• [Text passage]:
---

Over the past two decades, DJ Nobu’s name has become synonymous with Japanese techno; his deep yet hard-hitting sets consistently transfix the global underground. Alongside a blazing On Cue mix, the Bitta label boss tells James Gui about the lasting influence of his hardcore punk background, his Omega Point noise project, Future Terror parties, and inspiring the next generation of artists to lead with compassion

Everything about the scene is overwhelming: blinding strobes, blistering hiss, an onslaught of sub-bass and breakbeats coming down in torrents. The conductors of this electronic noise orchestra are Japanese techno luminary DJ Nobu and Fukuoka-based sound artist Doltz, the newest arrival on Nobu’s Bitta imprint. The duo twist, twiddle and convulse amid a mess of wires for a whirlwind 30-minute set. Combining Doltz’s modular manipulations with Nobu’s analogue touchplate synth work, their cacophonous debut performance as Omega Point fits right in at 2024’s FORTUNA festival in Tokyo, which also features the likes of cyber-hardcore duo BBBBBBB and grindcore band BLACK GANION. 

The displays of sonic overload across the three stages at Daikanyama’s UNIT venue are a far cry from the deep, psychedelic techno fare that Bitta is best known for, and even further from the scene DJ Mag is met with when we speak to Nobu over a video call one morning in March. The Chiba-born DJ is enjoying a rare period of downtime between tours, and he’s relishing the chance to spend a quiet spell in his hometown studio and his Tokyo apartment. “Coming back from tour, having a normal lifestyle is precious for me,” he says. “That’s why I like cooking, or cleaning. I listen to Billie Holiday and Bill Evans when I am at home, doing housework and interacting with my cat.”

When he’s not in the kitchen preparing his go-to dish — “creamed stew with salmon and spinach” — Nobu is most often found behind the decks at some of the global underground’s favourite clubs. He pretty much always plays Berghain during his stopovers in Berlin, save for the occasional night at Tresor; over the past few months he’s graced stages from London’s fabric to Beijing’s Zhao Dai and New York’s buzzworthy new queer rave, MERGE. 

Although Nobu’s style is far from “fixed”, his fabled DJ sets have made his name synonymous with Japanese techno. Fans might be tempted to ask then, what was he doing at an extreme music festival hosted by Tokyo noise group ENDON?

But really, this is who Nobu has been all along. “Both Doltz and I come from a hardcore punk background, and we wanted to go back to our roots,” he wrote in an Instagram post after the show. “The thrill of a very physical session with a partner and the unrestricted passion was great — different from techno,” he says now. “It reminded me of when I was in a band.”

---

• [Given entries]:
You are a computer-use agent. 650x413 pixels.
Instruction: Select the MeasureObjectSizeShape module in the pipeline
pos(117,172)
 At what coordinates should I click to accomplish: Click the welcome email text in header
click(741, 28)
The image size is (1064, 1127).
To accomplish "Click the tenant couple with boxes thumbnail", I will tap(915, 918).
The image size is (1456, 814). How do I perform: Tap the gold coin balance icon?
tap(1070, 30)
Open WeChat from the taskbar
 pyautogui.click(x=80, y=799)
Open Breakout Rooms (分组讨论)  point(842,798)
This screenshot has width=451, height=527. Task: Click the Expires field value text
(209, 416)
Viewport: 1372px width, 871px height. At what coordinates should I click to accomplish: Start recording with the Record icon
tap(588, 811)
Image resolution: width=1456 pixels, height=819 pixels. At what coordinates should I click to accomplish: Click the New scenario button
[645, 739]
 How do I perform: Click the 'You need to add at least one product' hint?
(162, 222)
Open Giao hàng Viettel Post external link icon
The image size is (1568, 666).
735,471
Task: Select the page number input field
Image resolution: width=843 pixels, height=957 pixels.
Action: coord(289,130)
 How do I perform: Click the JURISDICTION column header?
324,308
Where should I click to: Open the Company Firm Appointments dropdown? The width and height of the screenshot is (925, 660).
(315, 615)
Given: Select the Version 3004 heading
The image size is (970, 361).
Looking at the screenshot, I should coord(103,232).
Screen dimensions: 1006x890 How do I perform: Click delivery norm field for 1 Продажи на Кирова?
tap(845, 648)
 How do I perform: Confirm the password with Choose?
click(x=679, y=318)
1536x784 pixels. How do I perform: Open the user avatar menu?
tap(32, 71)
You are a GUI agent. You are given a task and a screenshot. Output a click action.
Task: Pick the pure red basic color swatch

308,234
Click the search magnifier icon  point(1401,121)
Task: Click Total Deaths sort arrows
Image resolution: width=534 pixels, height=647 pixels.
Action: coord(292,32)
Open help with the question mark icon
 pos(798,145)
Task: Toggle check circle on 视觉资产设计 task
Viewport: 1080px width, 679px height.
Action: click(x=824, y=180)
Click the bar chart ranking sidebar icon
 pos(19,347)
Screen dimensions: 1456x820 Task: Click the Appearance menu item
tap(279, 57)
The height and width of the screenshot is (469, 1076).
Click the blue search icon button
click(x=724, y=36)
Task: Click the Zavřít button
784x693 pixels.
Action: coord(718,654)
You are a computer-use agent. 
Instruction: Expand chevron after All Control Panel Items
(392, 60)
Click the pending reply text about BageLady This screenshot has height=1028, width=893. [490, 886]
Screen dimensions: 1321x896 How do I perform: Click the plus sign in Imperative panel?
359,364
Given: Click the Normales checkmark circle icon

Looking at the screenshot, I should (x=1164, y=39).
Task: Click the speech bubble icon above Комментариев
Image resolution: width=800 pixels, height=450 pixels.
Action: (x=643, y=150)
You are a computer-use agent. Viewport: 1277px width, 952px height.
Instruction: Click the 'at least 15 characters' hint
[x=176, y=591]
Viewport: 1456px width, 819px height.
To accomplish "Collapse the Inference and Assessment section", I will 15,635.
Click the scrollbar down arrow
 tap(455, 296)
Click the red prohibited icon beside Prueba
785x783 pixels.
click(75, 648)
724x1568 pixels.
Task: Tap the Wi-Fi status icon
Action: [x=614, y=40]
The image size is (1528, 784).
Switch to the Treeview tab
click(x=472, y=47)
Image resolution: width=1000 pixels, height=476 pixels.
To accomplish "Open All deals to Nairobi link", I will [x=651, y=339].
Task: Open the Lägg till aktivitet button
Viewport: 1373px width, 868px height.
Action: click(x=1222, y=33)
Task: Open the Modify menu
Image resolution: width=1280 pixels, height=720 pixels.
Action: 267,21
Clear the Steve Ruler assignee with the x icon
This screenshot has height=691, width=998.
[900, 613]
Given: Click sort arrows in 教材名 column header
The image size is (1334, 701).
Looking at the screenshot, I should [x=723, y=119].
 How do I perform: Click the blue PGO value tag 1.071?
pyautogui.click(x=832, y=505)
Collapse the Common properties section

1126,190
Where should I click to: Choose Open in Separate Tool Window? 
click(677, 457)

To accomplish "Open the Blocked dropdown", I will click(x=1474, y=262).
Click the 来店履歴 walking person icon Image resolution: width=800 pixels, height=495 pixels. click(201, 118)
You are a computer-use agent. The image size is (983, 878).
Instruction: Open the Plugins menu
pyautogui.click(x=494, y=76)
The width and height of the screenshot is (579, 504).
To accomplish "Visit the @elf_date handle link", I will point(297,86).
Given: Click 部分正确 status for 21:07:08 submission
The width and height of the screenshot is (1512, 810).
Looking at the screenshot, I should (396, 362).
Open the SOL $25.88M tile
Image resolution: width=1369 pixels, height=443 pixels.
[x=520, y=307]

---

• [Tasks and exercises]:
(A) In the DJ Nobu article, what does Nobu name as his go-to dish?
(B) Render this sentence from the DJ Nobu article in Spanish: "The Chiba-born DJ is enjoying a rare period of downtime between tours, and he's relishing the chance to spend a quiet spell in his hometown studio and his Tokyo apartment."
(C) Pick up the DJ Nobu article after its final sentence and write what comes next.

• [Outputs by task]:
(A) Creamed stew with salmon and spinach.

(B) El DJ nacido en Chiba disfruta de un raro período de descanso entre giras y aprovecha con gusto la oportunidad de pasar una temporada tranquila en el estudio de su ciudad natal y en su apartamento de Tokio.

(C)
It’s a story he’s told in numerous interviews in the past: after picking up a guitar at 15, Nobu’s first musical forays were in Chiba’s punk scene, before he turned to DJing everything from dub and hip-hop to thrash metal, influenced by the city’s anything-goes warehouse parties. Taught by local skaters and crate diggers like DJ Shinsaku, Nobu’s initial efforts were rough and full of genre-defying grit. “My role model is a guy called Nori, [the] bassist of the hardcore bands Nightmare and Life,” he says. The alliance of hardcore punk music with progressive politics — of “standing up for the socially disadvantaged” — was crucial to his initial fascination with the scene during his teenage years, he adds. 

Later, formative experiences at Berlin’s Love Parade and the legendary 1994 Liquidroom Tokyo set by Jeff Mills instilled in him a lifelong love for techno. “The first time I heard techno, the impact and passion were similar to the first time I heard hardcore punk,” he remembers.

DJ Nobu and Doltz performing their Omega Point live set, their hands are held in clawlike formation over theremin arms
Credit: Yoshimasa Matsunaga

Nobu’s earliest efforts at techno production were executed with a similarly punk attitude. Though he might be embarrassed if you bring it up now, in 1999, he debuted on a split EP with UK duo 2CB (AKA Subhead), contributing a track called ‘Speak English or Die’ — a clever reappropriation of Stormtroopers of Death’s xenophobic thrash track of the same name. Armed with an S3000 sampler with which he mined sounds from a copy of Street Fighter 2 and a Pan Sonic record, Nobu crafted a hypnotic distorted groove peppered with tittering bleeps that cut through the noise. 

In the two decades since, Nobu has released tracks and EPs on Tikita, Semantica and Non Series, his sound constantly expanding the rhythmic limits of minimal and ambient techno. ‘Zzzz’ from his 2019 EP, ‘ON-Netoh’, did away with beats altogether; over its 14-minute sprawl, metallic chimes resonate above aquatic gurgles. His eclectic DJ sets have always been his strongest suit, from deep yet hard-hitting festival slots at Dekmantel and Terraforma to the ascendant house selections he made for Rainbow Disco Club in 2023. His mix for DJ Mag’s On Cue series is a headrush of peak-time techno energy. 

But even as his influences and techniques have morphed and evolved over the years, Nobu’s punk spirit has always remained. So when ENDON hit him up to play at FORTUNA, the request wasn’t entirely out of left field. In fact, he saw it as an “opportunity to break the entrenched notions of the Japanese techno scene” and “to express myself freely and in the hardcore way that I had been looking for”. Having first practised together only four days before the performance due to their busy tour schedules, he and Doltz bridged the perceived gap between the noise and club scenes in a way that only they could. Screaming into the piezo microphone attached to his SOMA LABORATORY ENNER synth, Nobu felt like he “were a musical instrument myself, like a human being could take the place of the cables of a modular synth".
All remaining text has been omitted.